> _To do_
Write every entry out again, exactly as given.

═════ Records supplied

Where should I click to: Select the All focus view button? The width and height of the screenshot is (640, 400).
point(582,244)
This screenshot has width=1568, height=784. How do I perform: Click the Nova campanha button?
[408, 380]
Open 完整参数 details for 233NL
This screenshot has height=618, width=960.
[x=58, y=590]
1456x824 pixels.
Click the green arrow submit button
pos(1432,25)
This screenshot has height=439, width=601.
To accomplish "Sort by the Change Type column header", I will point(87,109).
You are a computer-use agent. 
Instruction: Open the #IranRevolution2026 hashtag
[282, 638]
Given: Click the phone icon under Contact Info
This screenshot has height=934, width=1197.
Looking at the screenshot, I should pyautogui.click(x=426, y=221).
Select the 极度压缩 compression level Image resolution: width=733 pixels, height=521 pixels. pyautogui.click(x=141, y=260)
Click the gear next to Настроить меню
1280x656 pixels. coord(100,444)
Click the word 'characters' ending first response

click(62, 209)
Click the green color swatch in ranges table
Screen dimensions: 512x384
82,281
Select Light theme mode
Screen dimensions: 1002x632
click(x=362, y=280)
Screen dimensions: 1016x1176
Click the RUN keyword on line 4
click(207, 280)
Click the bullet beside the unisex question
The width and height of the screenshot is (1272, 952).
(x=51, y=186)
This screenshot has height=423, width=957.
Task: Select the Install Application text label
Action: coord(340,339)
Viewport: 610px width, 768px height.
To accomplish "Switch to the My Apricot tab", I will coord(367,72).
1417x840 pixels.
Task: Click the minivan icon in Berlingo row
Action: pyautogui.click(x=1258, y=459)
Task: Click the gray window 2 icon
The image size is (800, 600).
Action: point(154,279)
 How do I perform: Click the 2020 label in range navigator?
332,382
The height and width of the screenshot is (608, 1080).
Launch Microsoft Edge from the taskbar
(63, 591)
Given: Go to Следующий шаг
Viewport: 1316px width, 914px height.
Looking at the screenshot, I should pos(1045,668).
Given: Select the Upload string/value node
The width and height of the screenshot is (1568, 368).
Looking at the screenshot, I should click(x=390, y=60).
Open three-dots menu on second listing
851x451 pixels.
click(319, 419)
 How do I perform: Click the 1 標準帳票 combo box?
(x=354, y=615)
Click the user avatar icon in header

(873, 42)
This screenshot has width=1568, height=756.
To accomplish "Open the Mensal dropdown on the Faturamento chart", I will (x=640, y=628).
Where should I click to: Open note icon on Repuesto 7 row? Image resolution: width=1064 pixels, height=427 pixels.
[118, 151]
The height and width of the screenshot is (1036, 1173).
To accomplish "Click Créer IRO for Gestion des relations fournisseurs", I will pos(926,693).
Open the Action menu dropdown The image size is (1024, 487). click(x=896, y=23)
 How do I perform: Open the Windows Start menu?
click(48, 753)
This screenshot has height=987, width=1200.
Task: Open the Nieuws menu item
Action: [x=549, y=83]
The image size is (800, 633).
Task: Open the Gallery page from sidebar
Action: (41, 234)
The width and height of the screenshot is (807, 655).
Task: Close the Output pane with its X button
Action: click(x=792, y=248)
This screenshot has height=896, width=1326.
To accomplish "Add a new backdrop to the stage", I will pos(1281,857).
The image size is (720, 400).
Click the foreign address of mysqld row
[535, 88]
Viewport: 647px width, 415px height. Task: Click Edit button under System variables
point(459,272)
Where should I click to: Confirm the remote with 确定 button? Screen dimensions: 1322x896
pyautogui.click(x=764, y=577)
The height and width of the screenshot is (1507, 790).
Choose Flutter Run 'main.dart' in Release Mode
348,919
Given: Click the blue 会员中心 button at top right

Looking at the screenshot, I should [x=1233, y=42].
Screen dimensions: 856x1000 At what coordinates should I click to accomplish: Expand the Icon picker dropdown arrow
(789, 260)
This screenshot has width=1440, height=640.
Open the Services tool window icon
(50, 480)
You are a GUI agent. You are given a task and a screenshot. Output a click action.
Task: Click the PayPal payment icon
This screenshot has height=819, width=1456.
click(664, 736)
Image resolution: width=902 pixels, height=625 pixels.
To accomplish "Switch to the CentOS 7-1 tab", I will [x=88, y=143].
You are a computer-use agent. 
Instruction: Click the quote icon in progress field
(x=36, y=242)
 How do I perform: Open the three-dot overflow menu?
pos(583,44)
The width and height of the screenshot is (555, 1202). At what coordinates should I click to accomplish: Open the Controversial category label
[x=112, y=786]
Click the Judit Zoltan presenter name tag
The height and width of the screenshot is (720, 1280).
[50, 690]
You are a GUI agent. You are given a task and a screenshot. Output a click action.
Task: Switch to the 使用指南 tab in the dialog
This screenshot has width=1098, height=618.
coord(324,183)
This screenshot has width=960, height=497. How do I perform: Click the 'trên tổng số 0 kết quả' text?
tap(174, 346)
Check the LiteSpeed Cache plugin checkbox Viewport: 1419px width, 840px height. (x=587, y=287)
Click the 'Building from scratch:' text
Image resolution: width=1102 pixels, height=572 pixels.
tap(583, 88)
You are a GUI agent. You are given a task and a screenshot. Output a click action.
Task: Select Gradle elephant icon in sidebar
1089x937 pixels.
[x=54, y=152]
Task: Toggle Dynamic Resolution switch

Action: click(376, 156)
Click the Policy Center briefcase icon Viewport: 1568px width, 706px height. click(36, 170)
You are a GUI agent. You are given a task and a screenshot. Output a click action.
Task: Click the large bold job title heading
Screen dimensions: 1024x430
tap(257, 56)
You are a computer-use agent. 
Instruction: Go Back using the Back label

══════════

> _Solution for this problem_
Where should I click to: Select the All focus view button? The width and height of the screenshot is (640, 400).
point(582,244)
This screenshot has width=1568, height=784. How do I perform: Click the Nova campanha button?
[408, 380]
Open 完整参数 details for 233NL
This screenshot has height=618, width=960.
[x=58, y=590]
1456x824 pixels.
Click the green arrow submit button
pos(1432,25)
This screenshot has height=439, width=601.
To accomplish "Sort by the Change Type column header", I will point(87,109).
You are a computer-use agent. 
Instruction: Open the #IranRevolution2026 hashtag
[282, 638]
Given: Click the phone icon under Contact Info
This screenshot has height=934, width=1197.
Looking at the screenshot, I should pyautogui.click(x=426, y=221).
Select the 极度压缩 compression level Image resolution: width=733 pixels, height=521 pixels. pyautogui.click(x=141, y=260)
Click the gear next to Настроить меню
1280x656 pixels. coord(100,444)
Click the word 'characters' ending first response

click(62, 209)
Click the green color swatch in ranges table
Screen dimensions: 512x384
82,281
Select Light theme mode
Screen dimensions: 1002x632
click(x=362, y=280)
Screen dimensions: 1016x1176
Click the RUN keyword on line 4
click(207, 280)
Click the bullet beside the unisex question
The width and height of the screenshot is (1272, 952).
(x=51, y=186)
This screenshot has height=423, width=957.
Task: Select the Install Application text label
Action: coord(340,339)
Viewport: 610px width, 768px height.
To accomplish "Switch to the My Apricot tab", I will coord(367,72).
1417x840 pixels.
Task: Click the minivan icon in Berlingo row
Action: pyautogui.click(x=1258, y=459)
Task: Click the gray window 2 icon
The image size is (800, 600).
Action: point(154,279)
 How do I perform: Click the 2020 label in range navigator?
332,382
The height and width of the screenshot is (608, 1080).
Launch Microsoft Edge from the taskbar
(63, 591)
Given: Go to Следующий шаг
Viewport: 1316px width, 914px height.
Looking at the screenshot, I should pos(1045,668).
Given: Select the Upload string/value node
The width and height of the screenshot is (1568, 368).
Looking at the screenshot, I should click(x=390, y=60).
Open three-dots menu on second listing
851x451 pixels.
click(319, 419)
 How do I perform: Click the 1 標準帳票 combo box?
(x=354, y=615)
Click the user avatar icon in header

(873, 42)
This screenshot has width=1568, height=756.
To accomplish "Open the Mensal dropdown on the Faturamento chart", I will (x=640, y=628).
Where should I click to: Open note icon on Repuesto 7 row? Image resolution: width=1064 pixels, height=427 pixels.
[118, 151]
The height and width of the screenshot is (1036, 1173).
To accomplish "Click Créer IRO for Gestion des relations fournisseurs", I will pos(926,693).
Open the Action menu dropdown The image size is (1024, 487). click(x=896, y=23)
 How do I perform: Open the Windows Start menu?
click(48, 753)
This screenshot has height=987, width=1200.
Task: Open the Nieuws menu item
Action: [x=549, y=83]
The image size is (800, 633).
Task: Open the Gallery page from sidebar
Action: (41, 234)
The width and height of the screenshot is (807, 655).
Task: Close the Output pane with its X button
Action: click(x=792, y=248)
This screenshot has height=896, width=1326.
To accomplish "Add a new backdrop to the stage", I will pos(1281,857).
The image size is (720, 400).
Click the foreign address of mysqld row
[535, 88]
Viewport: 647px width, 415px height. Task: Click Edit button under System variables
point(459,272)
Where should I click to: Confirm the remote with 确定 button? Screen dimensions: 1322x896
pyautogui.click(x=764, y=577)
The height and width of the screenshot is (1507, 790).
Choose Flutter Run 'main.dart' in Release Mode
348,919
Given: Click the blue 会员中心 button at top right

Looking at the screenshot, I should [x=1233, y=42].
Screen dimensions: 856x1000 At what coordinates should I click to accomplish: Expand the Icon picker dropdown arrow
(789, 260)
This screenshot has width=1440, height=640.
Open the Services tool window icon
(50, 480)
You are a GUI agent. You are given a task and a screenshot. Output a click action.
Task: Click the PayPal payment icon
This screenshot has height=819, width=1456.
click(664, 736)
Image resolution: width=902 pixels, height=625 pixels.
To accomplish "Switch to the CentOS 7-1 tab", I will [x=88, y=143].
You are a computer-use agent. 
Instruction: Click the quote icon in progress field
(x=36, y=242)
 How do I perform: Open the three-dot overflow menu?
pos(583,44)
The width and height of the screenshot is (555, 1202). At what coordinates should I click to accomplish: Open the Controversial category label
[x=112, y=786]
Click the Judit Zoltan presenter name tag
The height and width of the screenshot is (720, 1280).
[50, 690]
You are a GUI agent. You are given a task and a screenshot. Output a click action.
Task: Switch to the 使用指南 tab in the dialog
This screenshot has width=1098, height=618.
coord(324,183)
This screenshot has width=960, height=497. How do I perform: Click the 'trên tổng số 0 kết quả' text?
tap(174, 346)
Check the LiteSpeed Cache plugin checkbox Viewport: 1419px width, 840px height. (x=587, y=287)
Click the 'Building from scratch:' text
Image resolution: width=1102 pixels, height=572 pixels.
tap(583, 88)
You are a GUI agent. You are given a task and a screenshot. Output a click action.
Task: Select Gradle elephant icon in sidebar
1089x937 pixels.
[x=54, y=152]
Task: Toggle Dynamic Resolution switch

Action: click(376, 156)
Click the Policy Center briefcase icon Viewport: 1568px width, 706px height. click(36, 170)
You are a GUI agent. You are given a task and a screenshot. Output a click action.
Task: Click the large bold job title heading
Screen dimensions: 1024x430
tap(257, 56)
You are a computer-use agent. 
Instruction: Go Back using the Back label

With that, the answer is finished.